How have you established friendships and meaningful relationships over the years? How might that relate to relationships in your new location?
Ok, that IS a fear I have about this move. I do tend to meet kindred spirits everywhere, but I’m worried that northern Minnesota will be “too” foreign! What if they think I’m way too liberal or organic or direct? I don’t know how to do “Minnesota nice” OR make hotdish. Because our new property is surrounded by DNR forest and State Park, there ARE no neighbors. But I’m planning to reach out to the elementary school in town to ask about volunteering as a reading coach and looking at other volunteer opportunities in the area. Our realtor recommended frequenting the local diner so I guess the first step is finding one!
What advice do you have for others going through a move like this one?
It’s cliche, but communication is so important. I think naming the things/people you will miss helps. Tell people that you will miss them. My introverted husband doesn’t always verbally process, but he knows that I need that.
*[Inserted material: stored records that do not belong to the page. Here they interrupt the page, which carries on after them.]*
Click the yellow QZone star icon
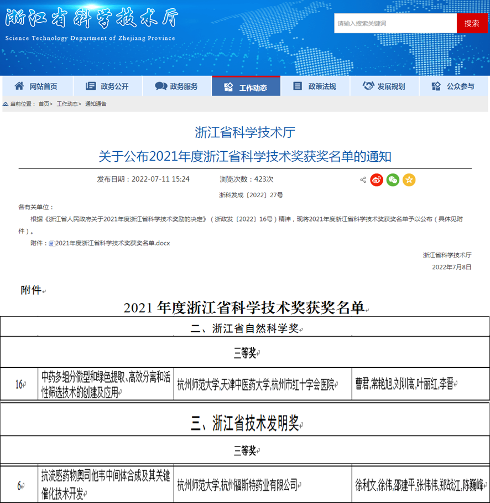The height and width of the screenshot is (503, 490). pyautogui.click(x=409, y=180)
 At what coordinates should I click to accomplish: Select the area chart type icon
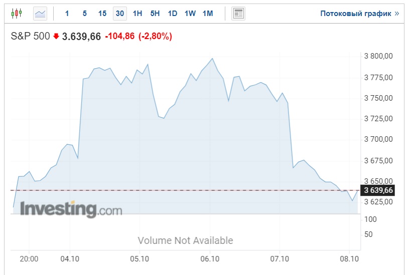(x=40, y=14)
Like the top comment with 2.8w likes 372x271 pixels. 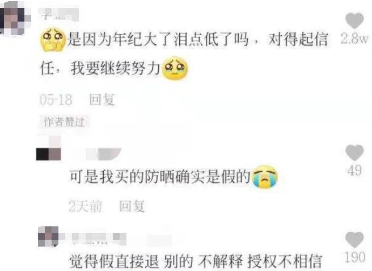click(x=354, y=20)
It helps if I preface discussions with something like, “I’m not complaining or second guessing our move, but I just need to tell you that I am scared of living in the woods and being eaten by bears and wolves.” Find your comfort things and make sure you have them handy (for me it’s a good book and soft blanket).
What are your plans for adjusting to your new place?
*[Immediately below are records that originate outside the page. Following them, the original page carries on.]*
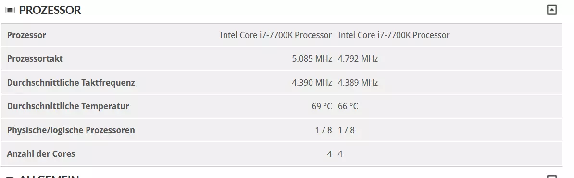Click the Prozessor row label
Viewport: 574px width, 178px height.
point(26,35)
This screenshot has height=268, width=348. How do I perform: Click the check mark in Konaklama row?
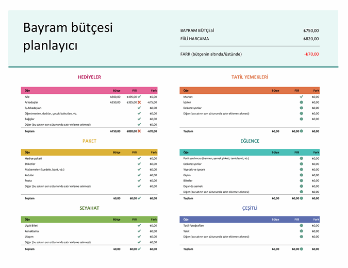click(139, 231)
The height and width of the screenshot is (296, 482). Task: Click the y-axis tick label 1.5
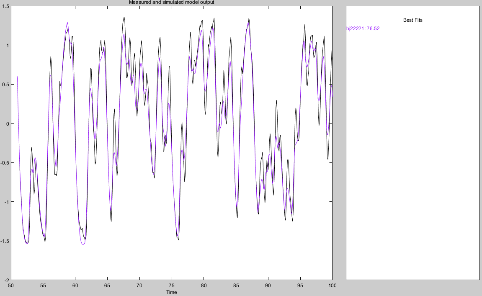pyautogui.click(x=5, y=6)
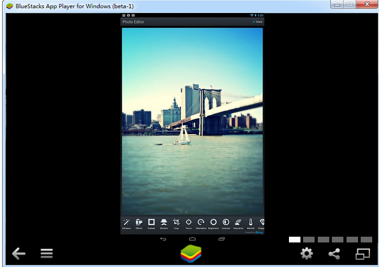Open the Frames tool
Viewport: 379px width, 267px height.
coord(151,223)
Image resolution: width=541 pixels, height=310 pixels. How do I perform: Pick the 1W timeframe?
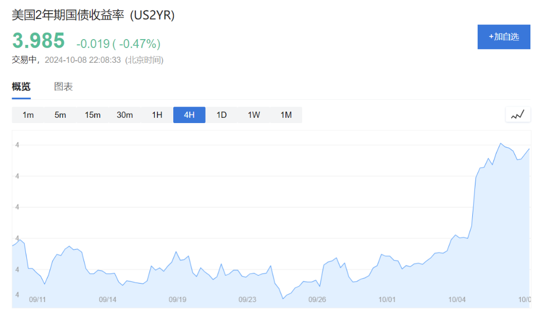click(254, 115)
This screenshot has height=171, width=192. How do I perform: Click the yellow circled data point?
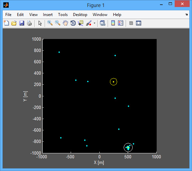pyautogui.click(x=114, y=82)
I know that I do better with some routine and since I won’t be working or having animal chores right away, I’m going to pretend that unpacking is my job. I’m also going to make a priority of searching out a source of farm eggs and fresh produce. That will help it feel more familiar until we can establish our own garden and livestock.
Is there anything you are looking forward to learning or trying that would be new to you in your new place?
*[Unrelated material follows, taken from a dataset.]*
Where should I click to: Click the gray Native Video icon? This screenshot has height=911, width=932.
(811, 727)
Growing up in Colorado, I didn’t have a lot of experience with water sports. I’m so eager to kayak on the St Croix River that runs beside our new property! My husband and I are both excited to create our own new farm systems from scratch. I’m also excited to learn how to use my new dishwasher, microwave, dryer, and air conditioning!
In Conclusion
When we purposefully let go of something to move onto something else, we have the opportunity to grieve and let grief guide and teach us along the way. As a friend of Josanne’s, I’ve witnessed first hand how this phrase is especially true in her own life and how she has embraced the both-and, and in the words of Susan Cain, the bittersweet, of her own life transition. Josanne shared with me the quote by John Muir, “The grand show is eternal. It is always sunrise somewhere; the dew is never all dried at once; a shower is forever falling; vapor is ever rising. Eternal sunset, eternal dawn and glowing…as the round earth rolls.” This month, I hope to inspire a space in your own life to take a moment and think about the grief that sits with you that has gone unnoticed and simply check in with yourself to recognize its role in your own life and hold that with compassion and curiosity.